Ter onderbouwing van deze lagere waardering voeren deskundigen aan dat sinds het uitbrengen van het eerste advies op 15 september 2008 de economische situatie dermate is gewijzigd dat aanpassing van de taxatie noodzakelijk was.
“De glastuinbouw doet het qua exploitatie niet goed, er is sprake van algehele vraaguitval naar nieuwe woningen en bedrijfspanden en ontwikkelaars en bouwers ervaren een sterke beperking van mogelijkheden tot extra financiering van eventuele aankooptransacties.”
Dit alles leidt er volgens deskundigen toe dat er niet veel kopers te vinden zijn voor gronden waarvan de ontwikkelingsmogelijkheden nog niet duidelijk zijn – zoals in deze zaak het geval is –, met uitzondering van gemeenten en woningcorporaties. De rechtbank is van oordeel dat het deskundigenrapport getuigt van een realistische benadering en stelt de prijs vast op € 887.460,--.

Eerdere beschikkingen
Ook in eerdere beschikkingen zagen wij het waardedrukkende effect van de economische crisis terugkomen. Zo oordeelde de rechtbank Alkmaar op 11 maart 2009 (LJN:BH5887) in lijn met het advies van deskundigen dat het redelijk is om de gevolgen van de kredietcrisis in enige mate mee te laten wegen bij de prijsbepaling.

In die zaak had de deskundige op 17 maart 2008 de waarde van de betreffende onroerende zaken getaxeerd op € 418.590,-- (€ 45,-- per m2). In het nadere advies van 26 januari 2009 had de deskundige onder meer overwogen dat de heersende kredietcrisis zou leiden tot een vertraging in de ontwikkeling van het project waar het bestemmingsplan betrekking op had. Door verlenging van de ontwikkelingstermijn zouden de rentelasten oplopen. Daarnaast zou mogelijk ook de aanleg van de aansluiting op de rijksweg A9 vertraging oplopen. Deze risico’s worden door de deskundige iets hoger ingeschat dan aanvankelijk. In zijn nadere advies komt de deskundige tot een waarde van € 381.382,--  (€ 41,-- per m2).

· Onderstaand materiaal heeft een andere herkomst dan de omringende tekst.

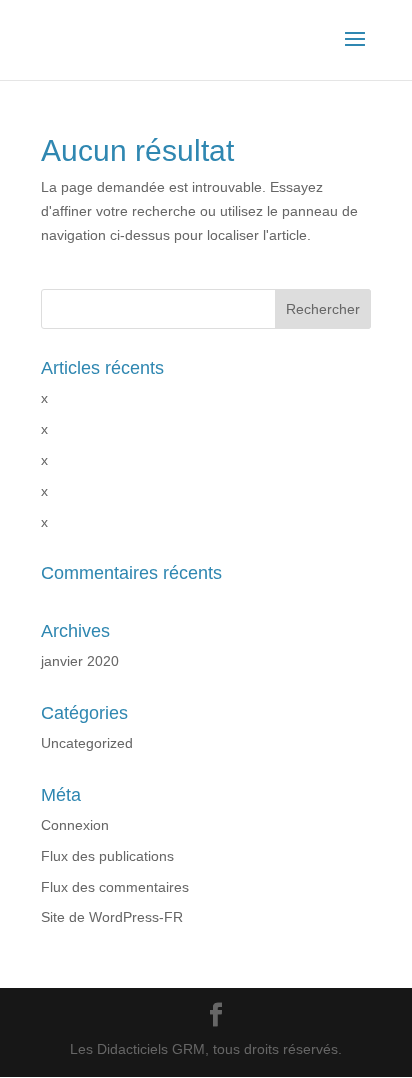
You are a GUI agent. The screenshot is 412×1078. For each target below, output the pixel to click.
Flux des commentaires (115, 887)
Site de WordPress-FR (112, 917)
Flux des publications (107, 856)
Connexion (75, 825)
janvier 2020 (80, 661)
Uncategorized (87, 743)
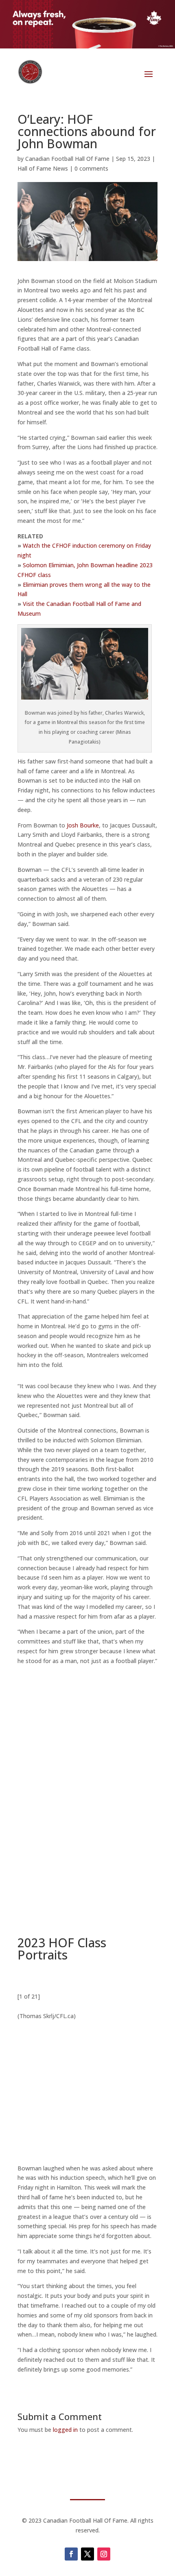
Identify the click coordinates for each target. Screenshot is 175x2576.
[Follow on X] (87, 2554)
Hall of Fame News (43, 168)
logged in (65, 2429)
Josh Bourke (83, 825)
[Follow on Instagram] (103, 2554)
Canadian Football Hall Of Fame (67, 158)
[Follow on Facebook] (71, 2554)
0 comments (91, 168)
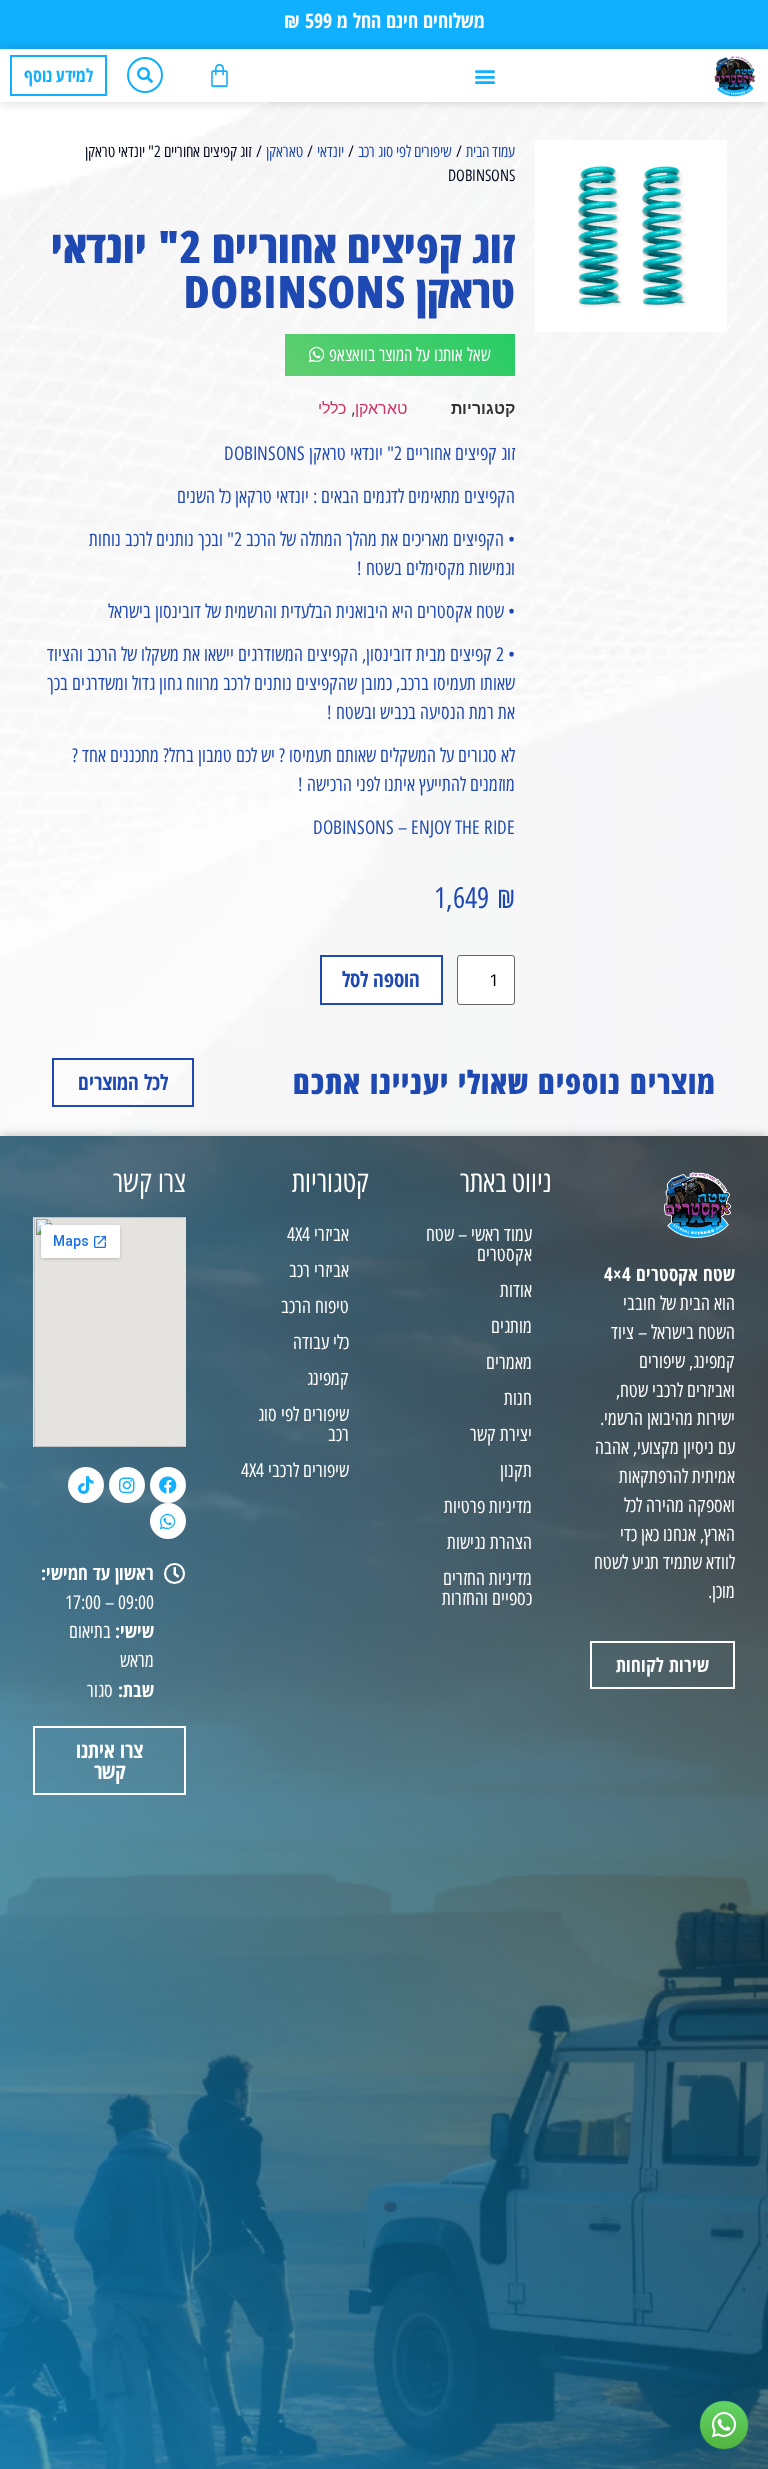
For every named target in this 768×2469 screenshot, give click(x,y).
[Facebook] (168, 1485)
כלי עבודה (321, 1342)
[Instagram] (127, 1485)
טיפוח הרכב (315, 1306)
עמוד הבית (490, 151)
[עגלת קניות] (219, 75)
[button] (484, 75)
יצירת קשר (501, 1434)
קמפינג (328, 1378)
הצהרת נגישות (489, 1542)
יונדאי (330, 151)
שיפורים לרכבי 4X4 (295, 1470)
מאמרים (509, 1362)
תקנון (516, 1470)
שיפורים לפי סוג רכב (405, 151)
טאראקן (284, 151)
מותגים (511, 1326)
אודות (516, 1290)
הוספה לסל (381, 979)
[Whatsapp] (168, 1521)
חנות (518, 1398)
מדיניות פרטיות (488, 1506)
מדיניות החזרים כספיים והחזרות (487, 1588)
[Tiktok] (86, 1485)
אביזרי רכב (319, 1270)
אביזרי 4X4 (318, 1234)
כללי (332, 408)
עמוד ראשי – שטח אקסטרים (479, 1244)
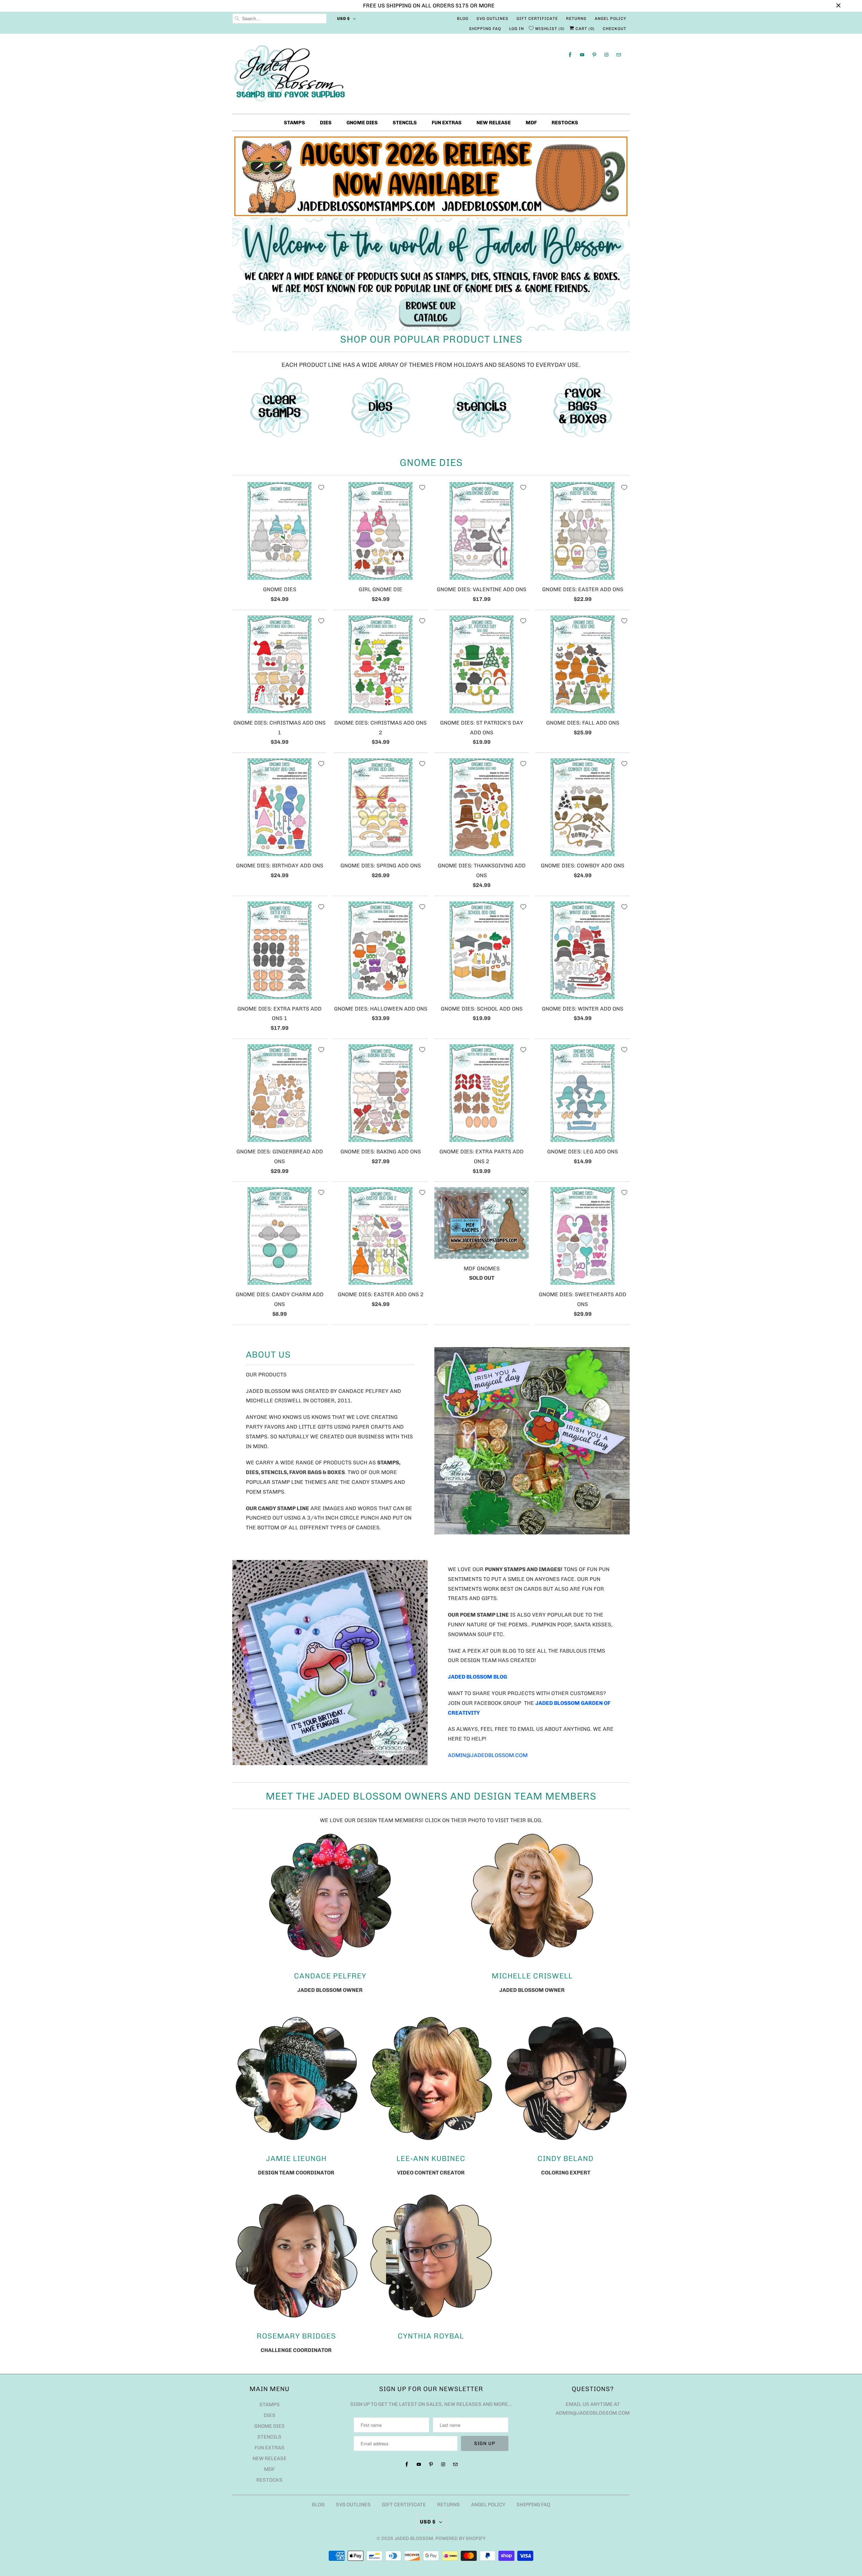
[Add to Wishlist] (321, 487)
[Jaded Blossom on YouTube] (582, 54)
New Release (493, 123)
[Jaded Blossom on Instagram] (606, 54)
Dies (326, 123)
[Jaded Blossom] (431, 75)
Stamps (294, 123)
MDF (531, 123)
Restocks (565, 123)
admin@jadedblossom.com (488, 1755)
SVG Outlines (492, 18)
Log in (516, 28)
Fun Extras (447, 123)
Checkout (614, 28)
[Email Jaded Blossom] (618, 54)
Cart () (584, 28)
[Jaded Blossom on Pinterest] (594, 54)
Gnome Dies (362, 123)
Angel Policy (610, 18)
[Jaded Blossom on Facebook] (570, 54)
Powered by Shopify (460, 2538)
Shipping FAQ (485, 28)
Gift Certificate (537, 18)
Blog (462, 18)
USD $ (343, 18)
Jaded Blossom (413, 2538)
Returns (576, 18)
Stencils (405, 123)
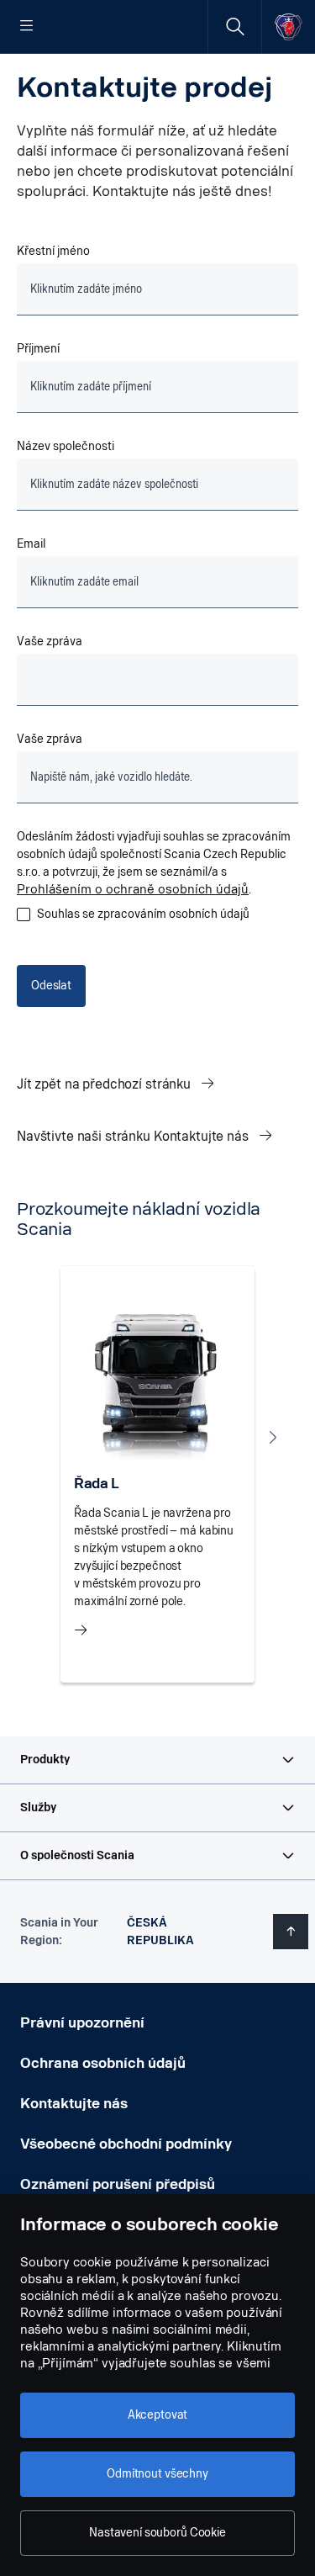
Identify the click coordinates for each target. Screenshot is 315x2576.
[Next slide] (273, 1436)
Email (31, 544)
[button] (157, 1760)
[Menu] (26, 26)
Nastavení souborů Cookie (157, 2533)
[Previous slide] (42, 1436)
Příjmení (38, 349)
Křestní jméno (53, 251)
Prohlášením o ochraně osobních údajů (133, 890)
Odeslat (51, 985)
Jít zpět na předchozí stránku (105, 1084)
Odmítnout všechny (157, 2474)
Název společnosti (65, 446)
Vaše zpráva (51, 641)
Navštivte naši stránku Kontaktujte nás (134, 1136)
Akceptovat (158, 2415)
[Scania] (288, 26)
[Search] (234, 26)
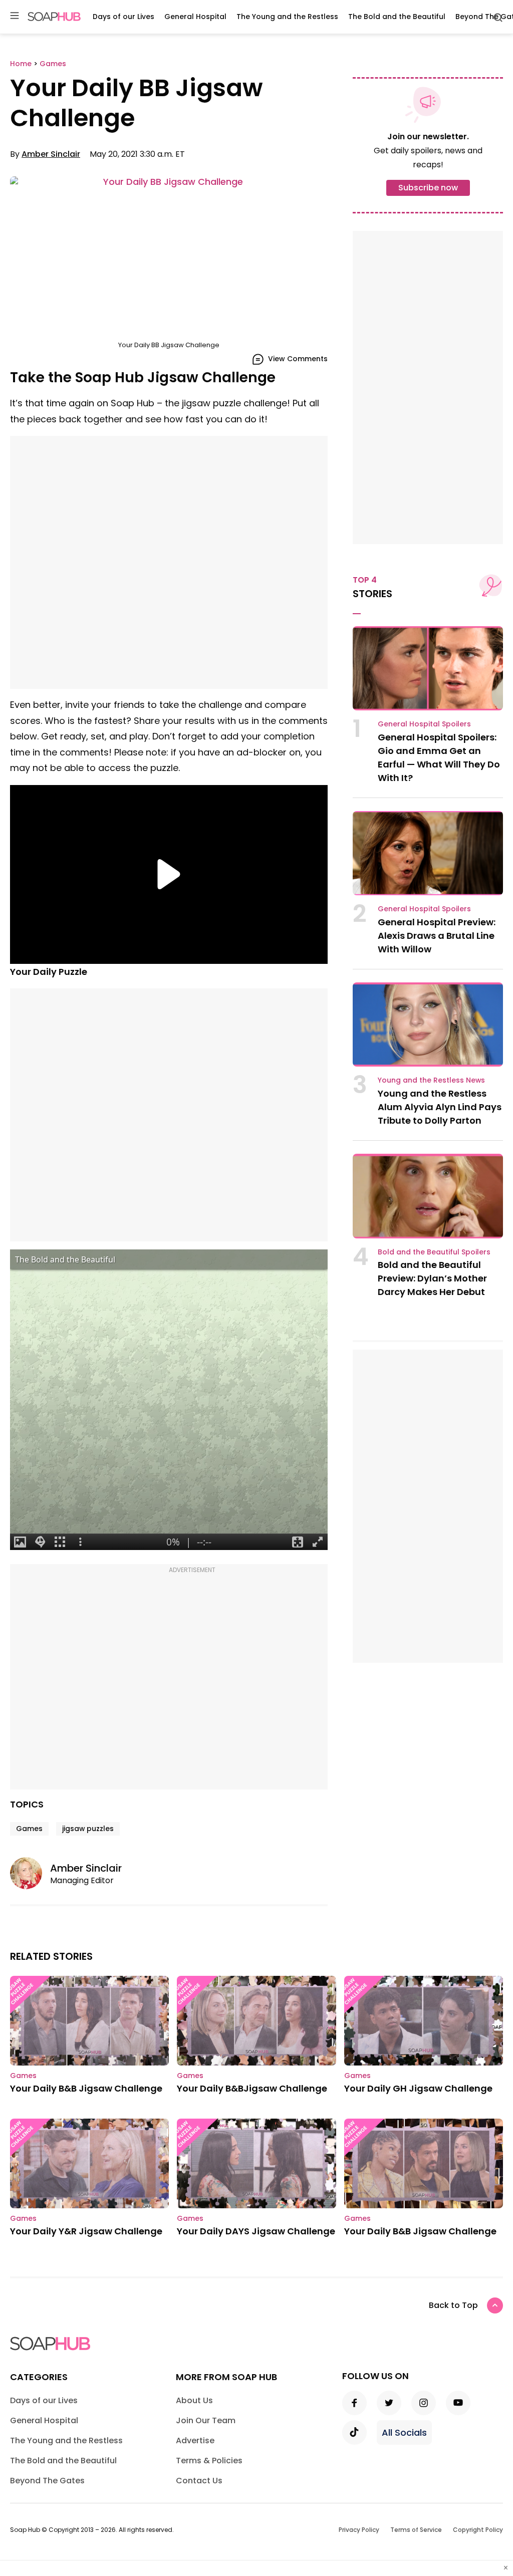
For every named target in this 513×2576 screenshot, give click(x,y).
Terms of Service (416, 2529)
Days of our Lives (123, 17)
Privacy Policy (359, 2529)
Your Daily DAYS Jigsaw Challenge (256, 2231)
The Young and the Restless (287, 17)
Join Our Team (205, 2420)
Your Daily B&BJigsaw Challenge (252, 2088)
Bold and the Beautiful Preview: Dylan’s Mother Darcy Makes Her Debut (432, 1278)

Verwachtingswaarde en uitwerking door gemeente
De eigenaar had in de procedure voor de rechtbank Den Haag nog naar voren gebracht dat de verwachtingswaarde van zijn gronden substantieel hoger was dan de agrarische waarde die deskundigen in hun rapport gehanteerd hebben. De prijs zou volgens de eigenaar ergens tussen € 120,-- en € 130,-- per m2 liggen (in plaats van € 70,--). Hij stelt daartoe dat zijn gronden de bestemming “uit te werken Gemengde Doeleinden” hebben gekregen, waaronder onder andere bepaalde bedrijven, recreatieve voorzieningen en sportvoorzieningen vallen. De eigenaar stelt zich op het standpunt dat de gemeente een plicht tot uitwerking heeft en dat vóór afloop van de planperiode (in 2015) met deze uitwerking moet zijn begonnen.

De rechtbank is van oordeel dat noch uit art. 11 WRO (oud), noch uit art. 3.6 lid 1 sub b Wro (huidig), noch uit de daarop betrekking hebbende rechtspraak is af te leiden dat de gemeente kan worden verplicht tot uitwerking over te gaan. De gemeente heeft in de procedure voldoende aannemelijk gemaakt dat zij op grond van gewijzigde planologische inzichten niet binnen afzienbare tijd zal overgaan tot uitwerking van het betreffende plandeel.

De rechtbank oordeelt op grond daarvan dat niet valt in te zien dat de eigenaar met recht aanspraak kan maken op een verwachtingswaarde van zijn gronden die substantieel hoger ligt dan de agrarische waarde.